Ansible
16 minute read
Introduction to Ansible
Ansible is an open-source IT automation DevOps engine allowing you to manage and configure many compute resources in a scalable, consistent and reliable way.
Ansible to automates the following tasks:
-
Provisioning: It sets up the servers that you will use as part of your infrastructure.
-
Configuration management: You can change the configuration of an application, OS, or device. You can implement security policies and other configuration tasks.
-
Service management: You can start and stop services, install updates
-
Application deployment: You can conduct application deployments in an automated fashion that integrate with your DevOps strategies.
Prerequisite
We assume you
-
can install Ubuntu 18.04 virtual machine on VirtualBox
-
can install software packages via ‘apt-get’ tool in Ubuntu virtual host
-
already reserved a virtual cluster (with at least 1 virtual machine in it) on some cloud. OR you can use VMs installed in VirtualBox instead.
-
have SSH credentials and can login to your virtual machines.
Setting up a playbook
Let us develop a sample from scratch, based on the paradigms that ansible supports. We are going to use Ansible to install Apache server on our virtual machines.

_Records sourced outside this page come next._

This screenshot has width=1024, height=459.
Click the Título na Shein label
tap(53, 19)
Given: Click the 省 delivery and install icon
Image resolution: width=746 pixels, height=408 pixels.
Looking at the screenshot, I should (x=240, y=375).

First, we install ansible on our machine and make sure we have an up to date OS:
$ sudo apt-get update
$ sudo apt-get install ansible
Next, we prepare a working environment for your Ansible example
$ mkdir ansible-apache
$ cd ansible-apache
To use ansible we will need a local configuration. When you execute
Ansible within this folder, this local configuration file is always
going to overwrite a system level Ansible configuration. It is in
general beneficial to keep custom configurations locally unless you
absolutely believe it should be applied system wide. Create a file
inventory.cfg
in this folder, add the following:
[defaults]
hostfile = hosts.txt
This local configuration file tells that the target machines' names
are given in a file named hosts.txt
. Next we will specify hosts in
the file.
You should have ssh login accesses to all VMs listed in this file as
part of our prerequisites. Now create and edit file hosts.txt
with
the following content:
[apache]
<server_ip> ansible_ssh_user=<server_username>
The name apache
in the brackets defines a server group name. We will
use this name to refer to all server items in this group. As we intend
to install and run apache on the server, the name choice seems quite
appropriate. Fill in the IP addresses of the virtual machines you
launched in your VirtualBox and fire up these VMs in you VirtualBox.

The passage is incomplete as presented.